| Provided information |
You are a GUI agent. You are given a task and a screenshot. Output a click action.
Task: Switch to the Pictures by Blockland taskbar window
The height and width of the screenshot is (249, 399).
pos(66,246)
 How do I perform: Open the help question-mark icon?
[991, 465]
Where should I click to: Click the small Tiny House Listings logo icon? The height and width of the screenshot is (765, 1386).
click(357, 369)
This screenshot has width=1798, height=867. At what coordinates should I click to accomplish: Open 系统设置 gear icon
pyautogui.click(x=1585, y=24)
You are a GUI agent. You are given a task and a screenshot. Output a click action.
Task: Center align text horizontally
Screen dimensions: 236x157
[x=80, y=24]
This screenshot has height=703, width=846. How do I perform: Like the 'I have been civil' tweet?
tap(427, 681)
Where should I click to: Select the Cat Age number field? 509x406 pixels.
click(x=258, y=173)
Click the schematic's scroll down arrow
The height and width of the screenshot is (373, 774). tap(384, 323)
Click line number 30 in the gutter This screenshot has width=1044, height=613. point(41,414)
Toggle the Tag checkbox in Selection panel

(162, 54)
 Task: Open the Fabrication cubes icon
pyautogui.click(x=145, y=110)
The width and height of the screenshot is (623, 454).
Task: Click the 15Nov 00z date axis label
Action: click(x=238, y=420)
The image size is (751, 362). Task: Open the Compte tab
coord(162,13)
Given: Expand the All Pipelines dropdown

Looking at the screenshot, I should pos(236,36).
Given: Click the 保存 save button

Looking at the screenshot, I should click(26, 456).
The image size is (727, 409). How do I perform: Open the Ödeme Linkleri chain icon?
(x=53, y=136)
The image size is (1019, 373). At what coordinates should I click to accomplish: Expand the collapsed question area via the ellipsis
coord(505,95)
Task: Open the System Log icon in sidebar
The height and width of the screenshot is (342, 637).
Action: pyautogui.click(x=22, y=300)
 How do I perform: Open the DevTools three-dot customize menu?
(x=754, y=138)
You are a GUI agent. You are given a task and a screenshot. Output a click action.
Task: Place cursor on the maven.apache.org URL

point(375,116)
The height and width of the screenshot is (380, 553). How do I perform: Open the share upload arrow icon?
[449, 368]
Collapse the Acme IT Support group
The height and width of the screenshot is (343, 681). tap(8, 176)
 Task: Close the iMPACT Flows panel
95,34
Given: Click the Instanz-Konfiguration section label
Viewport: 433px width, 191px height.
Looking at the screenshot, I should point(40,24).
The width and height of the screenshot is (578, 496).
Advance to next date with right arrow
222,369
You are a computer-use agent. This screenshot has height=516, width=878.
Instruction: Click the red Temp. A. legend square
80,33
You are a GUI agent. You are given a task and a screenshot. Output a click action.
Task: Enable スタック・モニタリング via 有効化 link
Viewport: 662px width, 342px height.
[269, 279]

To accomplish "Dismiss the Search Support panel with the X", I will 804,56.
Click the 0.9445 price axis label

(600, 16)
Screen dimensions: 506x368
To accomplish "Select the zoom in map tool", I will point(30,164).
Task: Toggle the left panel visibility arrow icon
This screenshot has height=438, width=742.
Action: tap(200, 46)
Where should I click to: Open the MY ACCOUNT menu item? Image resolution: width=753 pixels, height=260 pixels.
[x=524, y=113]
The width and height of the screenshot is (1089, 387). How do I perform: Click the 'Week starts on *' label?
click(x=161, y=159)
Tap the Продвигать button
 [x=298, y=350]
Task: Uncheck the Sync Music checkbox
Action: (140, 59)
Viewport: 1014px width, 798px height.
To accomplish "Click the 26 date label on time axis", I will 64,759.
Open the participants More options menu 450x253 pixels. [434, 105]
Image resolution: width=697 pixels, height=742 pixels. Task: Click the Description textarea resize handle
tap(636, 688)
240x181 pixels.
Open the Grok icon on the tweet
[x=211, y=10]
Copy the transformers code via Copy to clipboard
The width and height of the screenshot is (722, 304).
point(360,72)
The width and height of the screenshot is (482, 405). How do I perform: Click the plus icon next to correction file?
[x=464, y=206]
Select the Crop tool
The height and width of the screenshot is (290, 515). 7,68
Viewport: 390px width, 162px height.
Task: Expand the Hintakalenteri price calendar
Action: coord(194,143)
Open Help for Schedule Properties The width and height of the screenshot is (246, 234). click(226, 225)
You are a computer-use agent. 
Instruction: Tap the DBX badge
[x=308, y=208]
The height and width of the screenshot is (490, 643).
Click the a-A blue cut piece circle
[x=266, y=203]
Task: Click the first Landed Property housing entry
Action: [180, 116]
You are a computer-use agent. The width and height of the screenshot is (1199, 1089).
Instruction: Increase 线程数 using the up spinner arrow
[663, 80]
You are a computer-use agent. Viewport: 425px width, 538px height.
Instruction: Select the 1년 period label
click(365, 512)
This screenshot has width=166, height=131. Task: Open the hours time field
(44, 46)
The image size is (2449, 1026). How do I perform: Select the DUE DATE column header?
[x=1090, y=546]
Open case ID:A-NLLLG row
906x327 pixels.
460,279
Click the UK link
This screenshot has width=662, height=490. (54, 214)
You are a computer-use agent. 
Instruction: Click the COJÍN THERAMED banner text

| Exercise instructions |
All lines from the one containing "This screenshot has width=166, height=131." through the end of the material should be restated exactly, with both end lines kept.

| Response for this exercise |
This screenshot has width=166, height=131. Task: Open the hours time field
(44, 46)
The image size is (2449, 1026). How do I perform: Select the DUE DATE column header?
[x=1090, y=546]
Open case ID:A-NLLLG row
906x327 pixels.
460,279
Click the UK link
This screenshot has width=662, height=490. (54, 214)
You are a computer-use agent. 
Instruction: Click the COJÍN THERAMED banner text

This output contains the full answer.